§ Tâche 1
D'après le texte sur la crise de Dubai World, pourquoi la réaction des marchés a-t-elle été exagérée ? Répondez en une à trois phrases.
§ Tâche 2
Dressez la liste de toutes les entreprises citées par leur nom dans le texte sur la crise de Dubai World.
§ Tâche 3
Recopiez le passage du texte fourni qui commence à "S'il est vrai" et se termine à "avant sa chute.".

§ Texte fourni
■ ■ ■ ■ ■

• Finance islamique et insécurité juridique : ce que révèle la crise de Dubai World

    On n'a jamais autant parlé de la finance islamique et de l'émirat de Dubai qu'au cours de ces derniers jours. Que n'a-t-on pu dire sur l'affaire Dubai World, assimilée par certains au Lehman Brothers de la finance islamique !

    S'il est vrai que l'annonce d'un défaut de paiement sur les obligations "islamiques" - les fameux sukuks - du promoteur immobilier Nakheel, l'une des plus importantes filiales de la holding Dubai World, a fait trembler les marchés dans les jours qui ont suivi cette annonce, la réaction a été largement surfaite par rapport à l'épiphénomène constitué somme toute par cet incident de paiement, qui porte à peine sur quelques milliards de dollars. Une goutte d'eau en comparaison des centaines de milliards d'engagements portés par Lehman Brothers avant sa chute.

    Ce qui a fait trembler les marchés c'est plutôt la crainte de voir d'autres cadavres sortir du placard alors que la crise financière semblait déjà derrière nous. Une fois passés la stupeur et les quelques tremblements initiaux, la plupart des grandes bourses sont d'ailleurs repassées en mode positif.

■ ■ ■ ■ ■

§ Matériel
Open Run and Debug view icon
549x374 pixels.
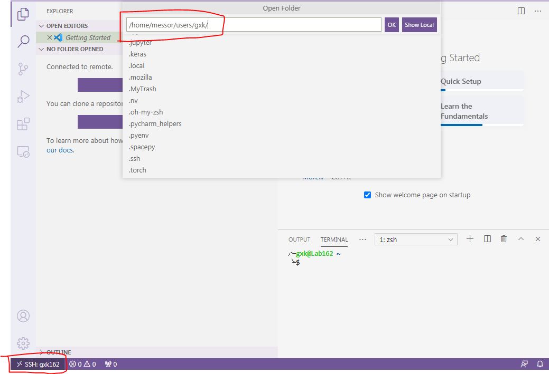(23, 97)
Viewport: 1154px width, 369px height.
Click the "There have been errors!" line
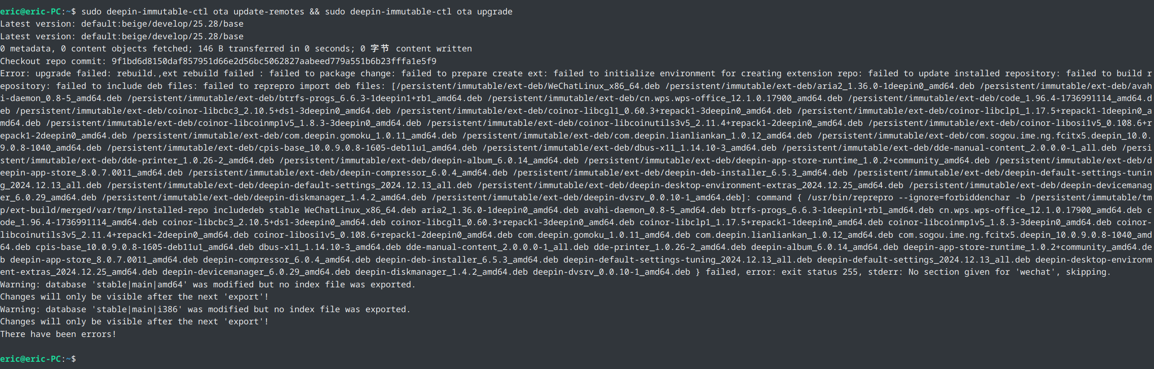(58, 334)
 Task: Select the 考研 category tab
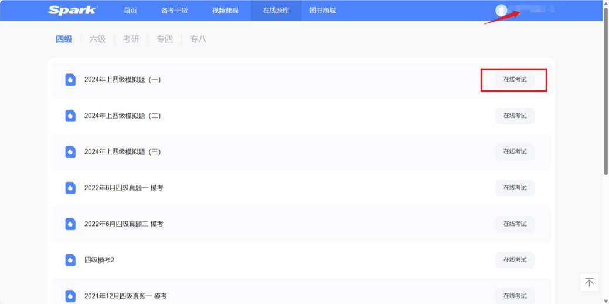pyautogui.click(x=131, y=39)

■ ■ ■ ■ ■

§ Réponse 1
L'incident de paiement ne porte que sur quelques milliards de dollars. C'est une goutte d'eau à côté des centaines de milliards d'engagements que Lehman Brothers portait avant sa chute.

§ Réponse 2
- Dubai World
- Lehman Brothers
- Nakheel

§ Réponse 3
S'il est vrai que l'annonce d'un défaut de paiement sur les obligations "islamiques" - les fameux sukuks - du promoteur immobilier Nakheel, l'une des plus importantes filiales de la holding Dubai World, a fait trembler les marchés dans les jours qui ont suivi cette annonce, la réaction a été largement surfaite par rapport à l'épiphénomène constitué somme toute par cet incident de paiement, qui porte à peine sur quelques milliards de dollars. Une goutte d'eau en comparaison des centaines de milliards d'engagements portés par Lehman Brothers avant sa chute.